Die andauernden Machtkämpfe im deutschen Tennis überlagern das Davis-Cup-Match am Wochenende. Der neue Team-Kapitän Michael Kohlamm muss einiges stemmen.

Der Deutsche Tennisbund (DTB) ist klamm. Wie klamm, das ist in der Frankfurter Arena im Stadtteil Höchst nicht zu übersehen. Offenbar hat das Budget des DTB für diese Erstrundenpartie im Davis-Cup gegen Frankreich nicht einmal mehr ausgereicht, um das offizielle Plakat mit einem aktuellen Foto bedrucken zu lassen. So prangt stattdessen auf den unzähligen Postern nun jene deutsche B-Mannschaft, die im letzten April in Nancy beim Viertelfinale antrat – mitsamt Teamchef Carsten Arriens, der vor vier Wochen gefeuert wurde. Der DTB gibt kein glückliches Bild ab, wie so oft.

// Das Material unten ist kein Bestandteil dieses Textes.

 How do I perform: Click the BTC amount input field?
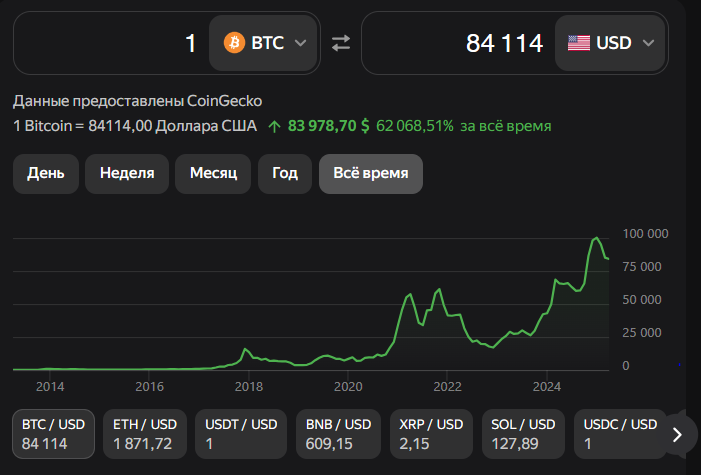(x=110, y=43)
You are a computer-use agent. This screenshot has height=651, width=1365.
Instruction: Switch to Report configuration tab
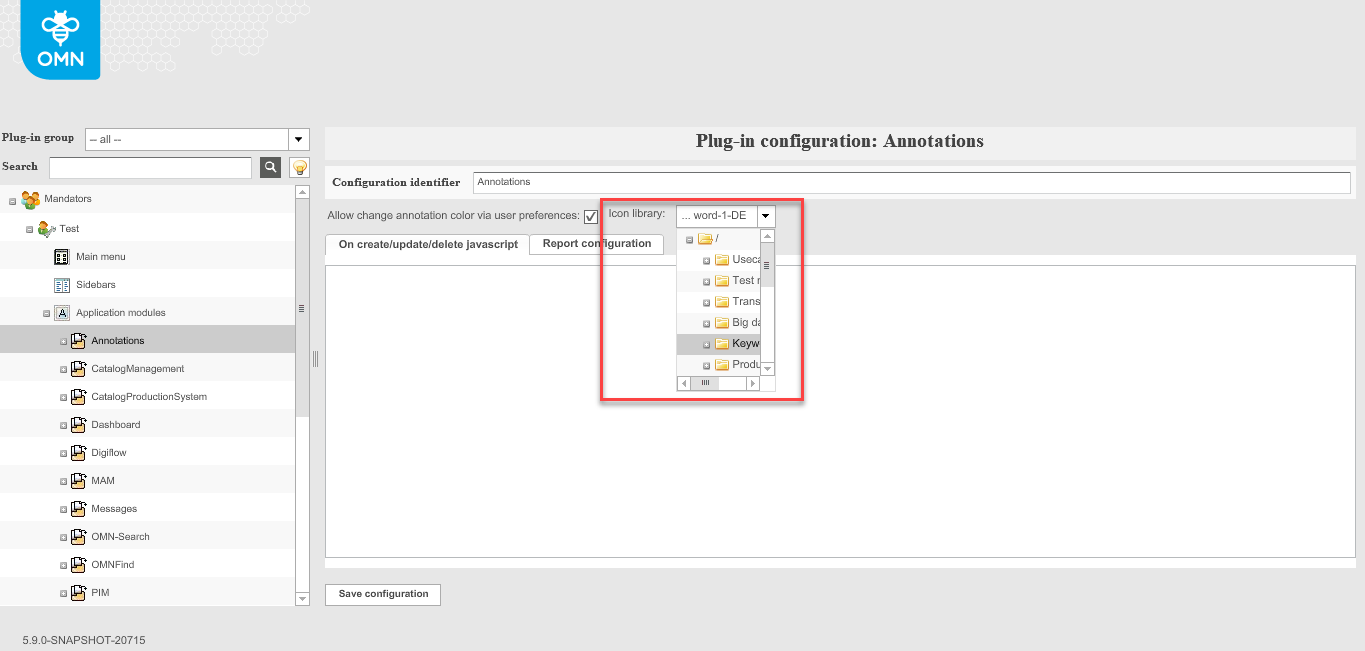point(596,244)
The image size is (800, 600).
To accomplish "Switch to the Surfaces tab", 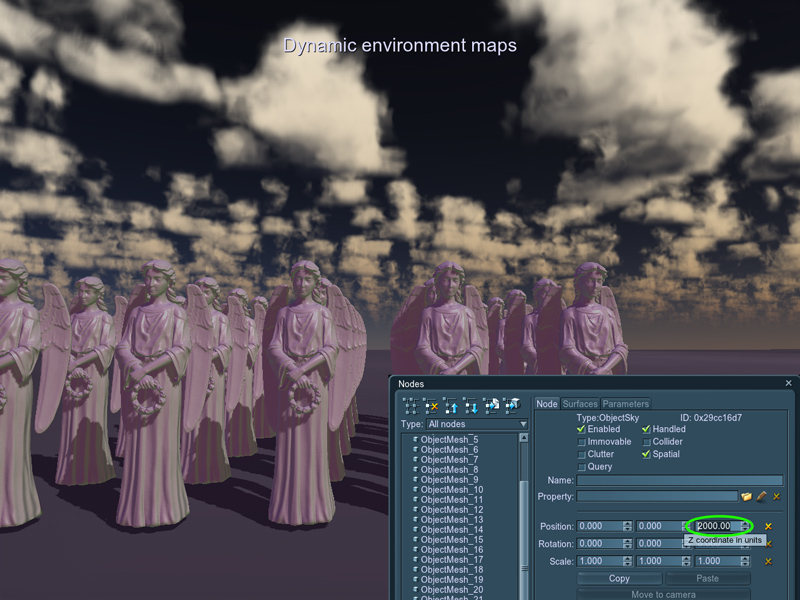I will [x=579, y=404].
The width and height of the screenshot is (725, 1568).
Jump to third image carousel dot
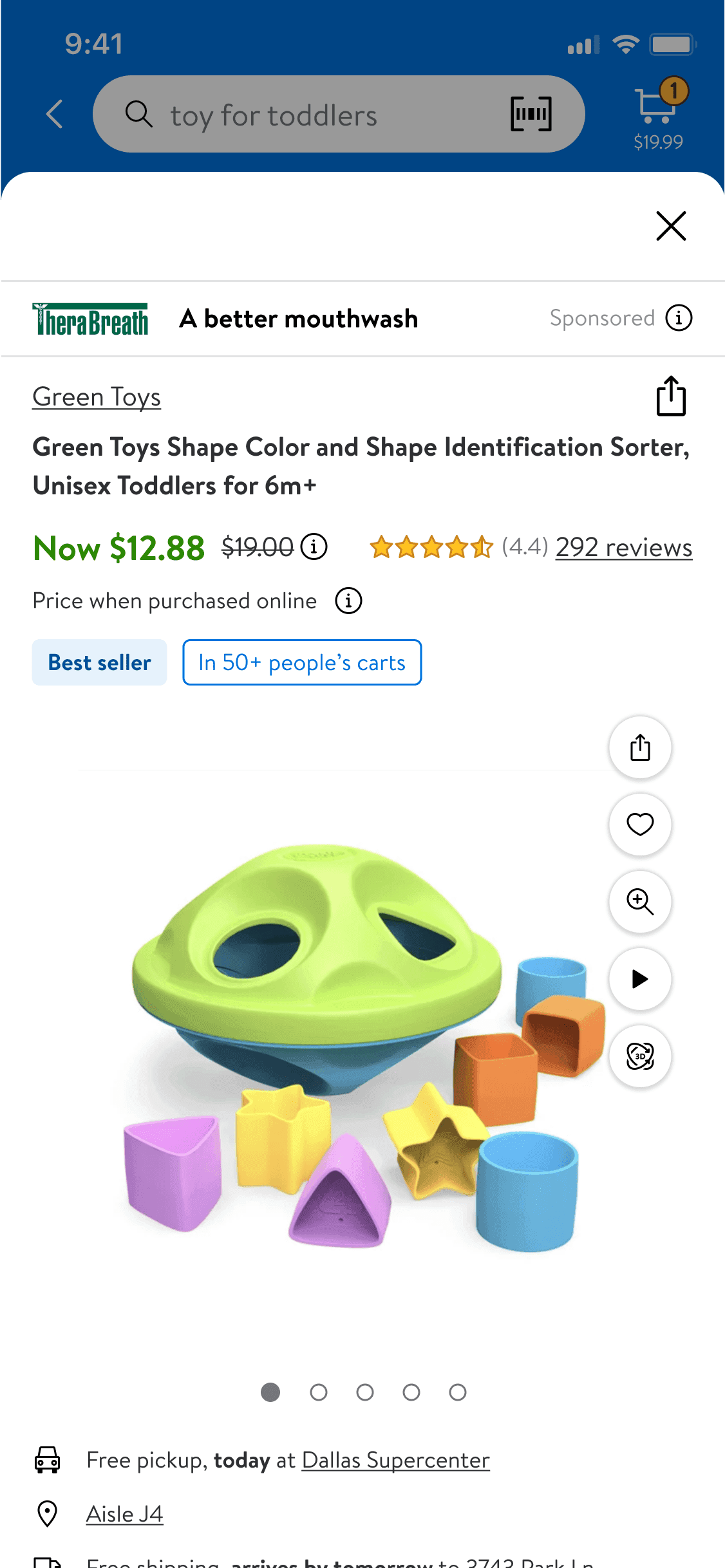pos(365,1392)
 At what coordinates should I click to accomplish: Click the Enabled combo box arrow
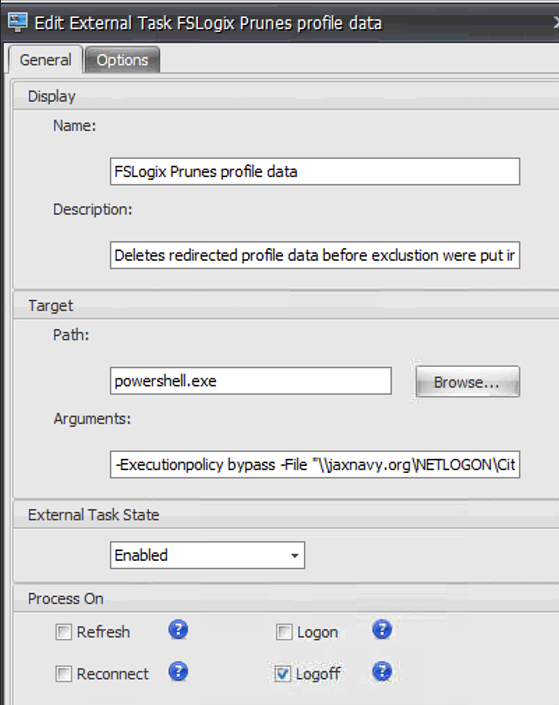[295, 556]
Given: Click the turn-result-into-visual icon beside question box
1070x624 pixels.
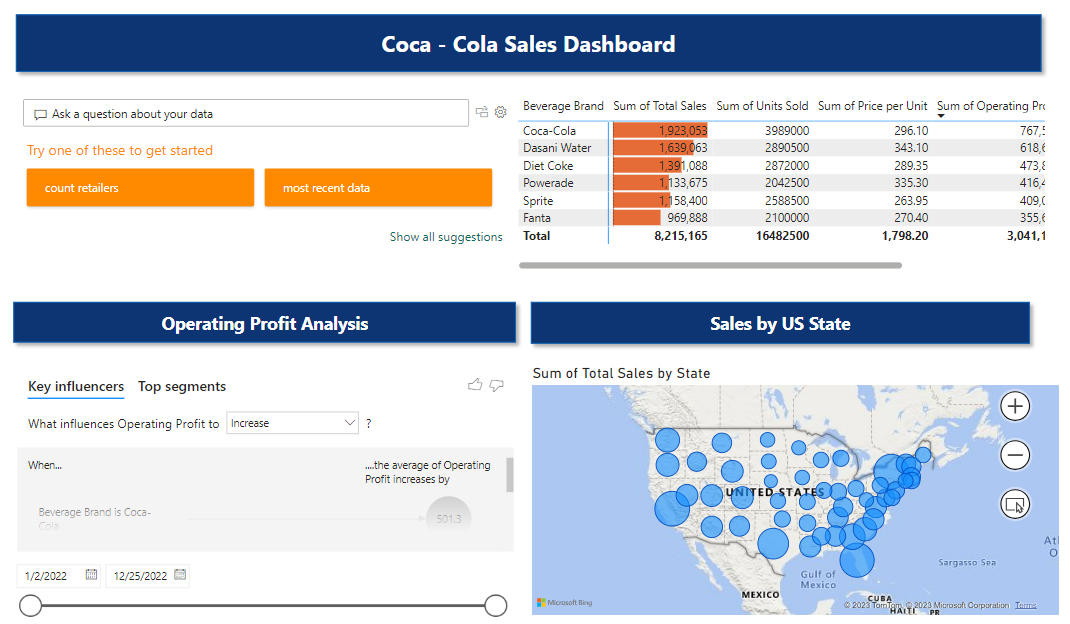Looking at the screenshot, I should pos(481,112).
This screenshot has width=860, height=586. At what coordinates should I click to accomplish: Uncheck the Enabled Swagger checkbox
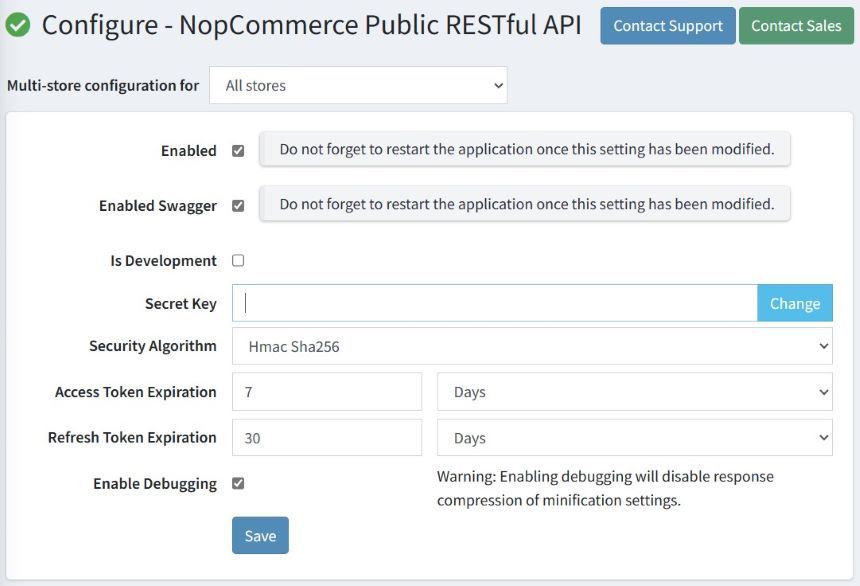(239, 204)
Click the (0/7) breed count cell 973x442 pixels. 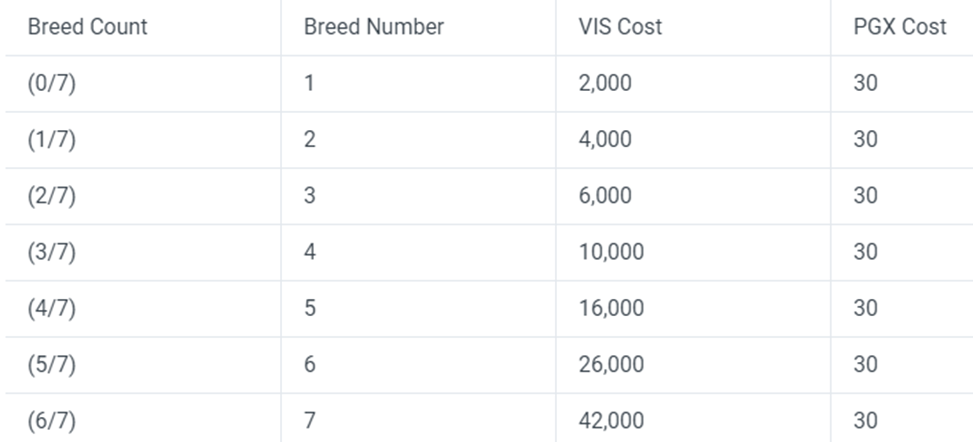[52, 84]
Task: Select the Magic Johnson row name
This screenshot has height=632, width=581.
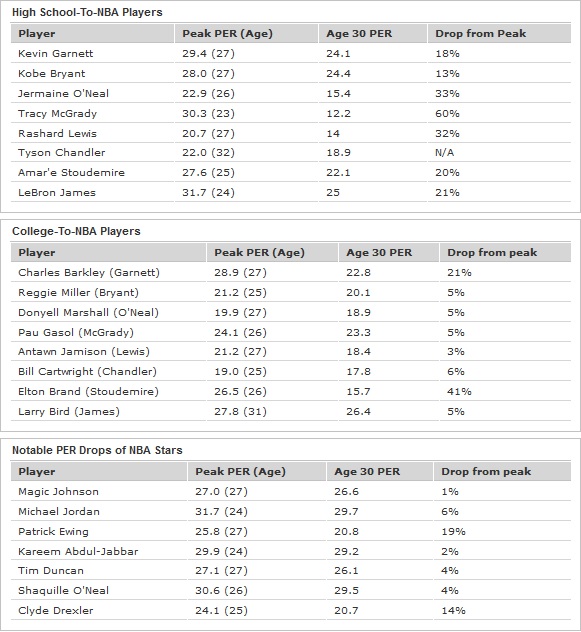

Dabei schwärmte der Verband vor der Partie noch von „Aufbruchstimmung“ und einem Neuanfang. Doch die nicht geräuschlose Trennung von Arriens steht noch im Raum und bringt Vize-Präsident Dirk Hordorff an diesem Wochenende in die Bredouille. Zudem ist in Philipp Kohlschreiber der Quälgeist wieder zurück im Team. Schwere Altlasten, die der neue Kapitän Michael Kohlmann bei seinem Debüt zu stemmen hat. Als sei der Vorjahresfinalist als Gegner nicht Herausforderung genug.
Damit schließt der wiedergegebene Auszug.